● Stated problem:
Give the material from the line with "The width and" to the line with "coord(38,217)" as a numbered list, leaving out blank lines and the pictures.

● Records for this task:
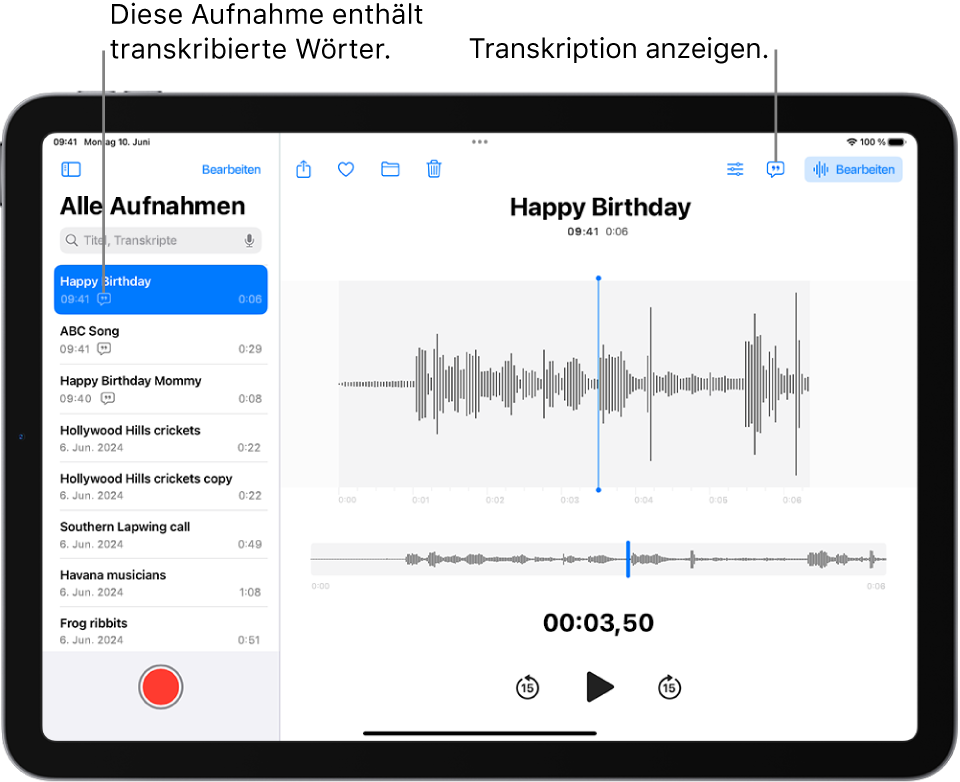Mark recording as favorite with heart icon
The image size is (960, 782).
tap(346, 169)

---

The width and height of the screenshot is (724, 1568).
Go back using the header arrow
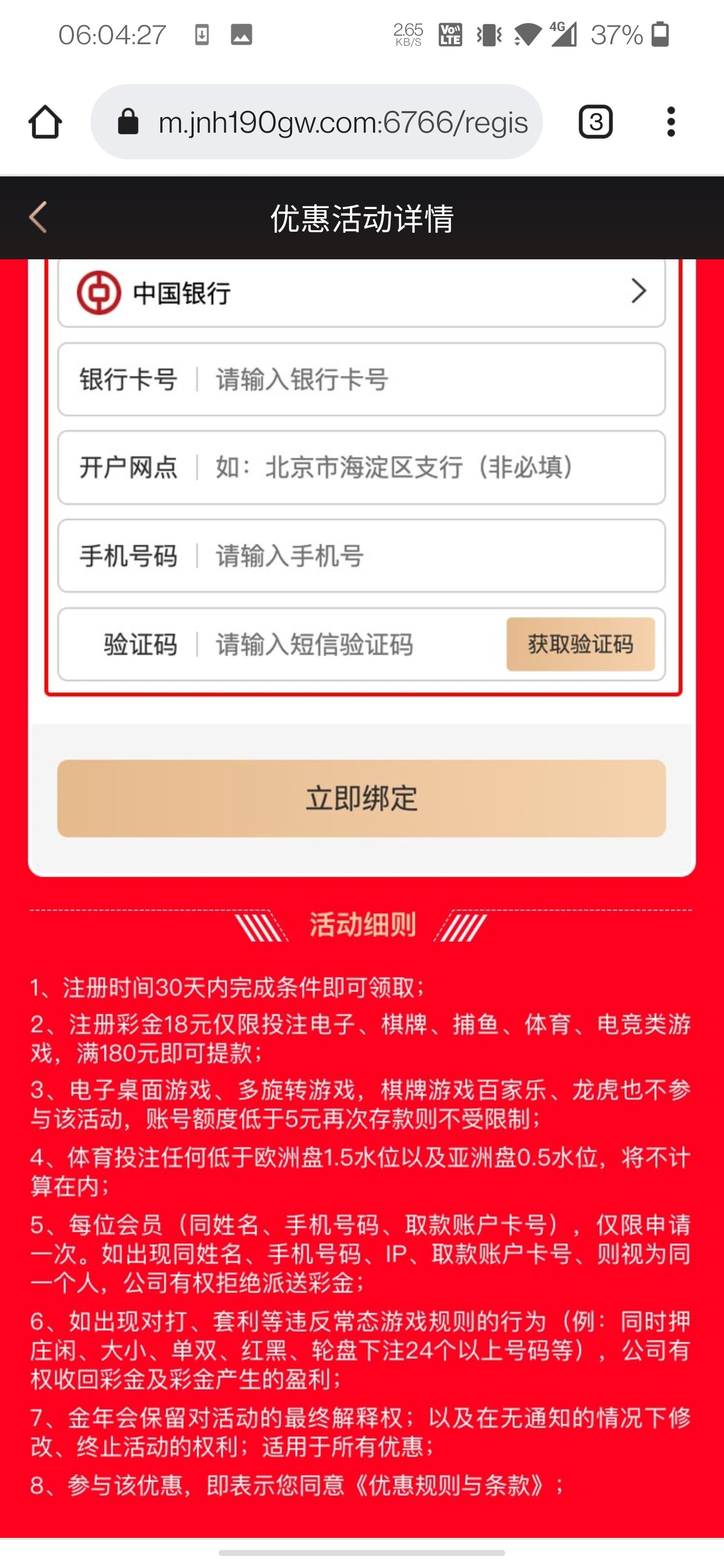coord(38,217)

● Response:
1. The width and height of the screenshot is (724, 1568).
2. Go back using the header arrow
3. coord(38,217)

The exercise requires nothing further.